Windows XP Services Optimize Guide

Any Tip's

All I want is the List of Services and there explanation ??

P.S. I did email the author 

Thanks


----------



## WhitPhil (Oct 4, 2000)

Do you really want a hardcopy, or just to save the contents?

IE: Do a File > Save to save the page, and then open it from a browser.


----------



## Space Cowboy (Apr 19, 2005)

WhitPhil said:


> Do you really want a hardcopy, or just to save the contents?
> 
> IE: Do a File > Save to save the page, and then open it from a browser.


When you go playin with these things it's best to have a hard copy (IMO)

I went thru and adjusted as I saw fit then couldn't get online ;( .. took about 20 min to figure out but would have been nice to have a printout.

Thanks


----------



## WhitPhil (Oct 4, 2000)

True.

But as long as the PC boots up, you will still be able to access the "saved as" web page.

Black Viper "used" to be the gospel on services, and a copy is still available


----------



## Space Cowboy (Apr 19, 2005)

Yup .. Allready got Vipers but thanks.. 

This one seems to go alittle deeper and I really like the way he explains how he came to his conclusions.

I think if I remember correctly I did some kinda copy and paste with Vipers and had to do some editing also. Was a slow day and I had a few hours to kill. Also I used Word which I haven't installed yet since my system rebuild.

Just thought there may be a eaiser way ..

Thanks


----------



## Space Cowboy (Apr 19, 2005)

Tried to print this again today with a different setup, printer, and browser..

Still no go


----------



## brendandonhu (Jul 8, 2002)

I took out everything except the table of services, changed the font-size, resized it to fit on 8.5x11 paper, changed to black text on white background, and changed the links to be readable when printed.

Haven't tried it, but it should print fine.


----------



## Space Cowboy (Apr 19, 2005)

Awesome !!!! .. Thanks So Much :up: 

Perfect ... 

What did you use to create a pdf file with?

Thanks Allot
Cowboy


----------



## brendandonhu (Jul 8, 2002)

No problem 
http://OpenOffice.org


----------



## Space Cowboy (Apr 19, 2005)

Heya Brendan,
Tried printing it out and it's like microscopic?
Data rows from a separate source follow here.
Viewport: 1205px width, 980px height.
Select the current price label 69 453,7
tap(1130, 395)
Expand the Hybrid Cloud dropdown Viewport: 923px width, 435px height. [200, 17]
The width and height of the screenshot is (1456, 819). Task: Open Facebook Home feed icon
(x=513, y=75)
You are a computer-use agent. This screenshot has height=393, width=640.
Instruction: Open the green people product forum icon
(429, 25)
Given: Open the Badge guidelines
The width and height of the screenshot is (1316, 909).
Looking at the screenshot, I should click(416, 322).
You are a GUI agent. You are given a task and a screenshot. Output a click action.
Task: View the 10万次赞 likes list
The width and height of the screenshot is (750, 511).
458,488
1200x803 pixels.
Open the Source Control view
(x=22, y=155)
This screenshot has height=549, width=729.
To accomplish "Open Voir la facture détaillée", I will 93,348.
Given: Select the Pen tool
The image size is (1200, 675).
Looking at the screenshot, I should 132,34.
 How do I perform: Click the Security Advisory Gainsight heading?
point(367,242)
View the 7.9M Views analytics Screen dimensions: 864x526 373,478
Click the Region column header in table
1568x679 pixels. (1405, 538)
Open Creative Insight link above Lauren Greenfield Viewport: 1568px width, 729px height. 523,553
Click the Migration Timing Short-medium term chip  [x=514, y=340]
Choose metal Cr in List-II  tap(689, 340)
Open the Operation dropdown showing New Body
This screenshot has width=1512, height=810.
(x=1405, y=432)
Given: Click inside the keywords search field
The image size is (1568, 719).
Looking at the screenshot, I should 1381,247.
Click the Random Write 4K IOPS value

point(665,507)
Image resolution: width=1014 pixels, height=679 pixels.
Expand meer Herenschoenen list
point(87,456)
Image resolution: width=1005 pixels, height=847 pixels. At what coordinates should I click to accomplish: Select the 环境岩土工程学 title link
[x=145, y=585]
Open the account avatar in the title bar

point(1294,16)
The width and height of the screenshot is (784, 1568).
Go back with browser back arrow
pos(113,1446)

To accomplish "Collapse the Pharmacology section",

The font's so small I can't read it at all??

Also .. This open office.. I've never tried it.. Is it less envasive than say Office XP? Can you pick and choose what you want to install from it?

I'm downloading it right now ..looks like 65meg.


----------



## brendandonhu (Jul 8, 2002)

Yes you can choose which parts to install.
Here's a bigger font.


----------



## WhitPhil (Oct 4, 2000)

The problem with the PDF is because it has been created as a one page document, 10 inches wide and (now) 102 inches long. (when the file is open in Reader, check the bottom of the page for the size)

When viewed, the browser is obviously smart enough to allow you to view it, but printing is another question. 

If you save the file and open it in Reader, File > Document Properties shows the "paper size".


----------



## brendandonhu (Jul 8, 2002)

Odd, I'm not sure why OpenOffice is saving it as a 1 Page document.

Maybe this will print better - save attachment as a .html file and print it from your browser.


----------



## mrblonde (Nov 15, 2004)

Download and install PrintPunk which adds a toolbar to IE which has a button that automatically scales the web page to fit the printed page. Works fine on the page that you are trying to print.


----------



## Space Cowboy (Apr 19, 2005)

Thanks for the suggestion .. I really appreciate it ..

But here are a couple of limitations I keep bumping into.

I don't use or have IE (It is not on my computer)

I don't wanna install any software .. if possible.


----------



## shawnstrauss (Jan 25, 2004)

IE>Tools>Internet Options>General Tab>Accessibility, Tick the box "Ignore colors specified on web pages. Highlight the text you want to print and go to File>Print>Print selection. I know you aren't using IE but, perhaps your browser of choice offers similiar options?


----------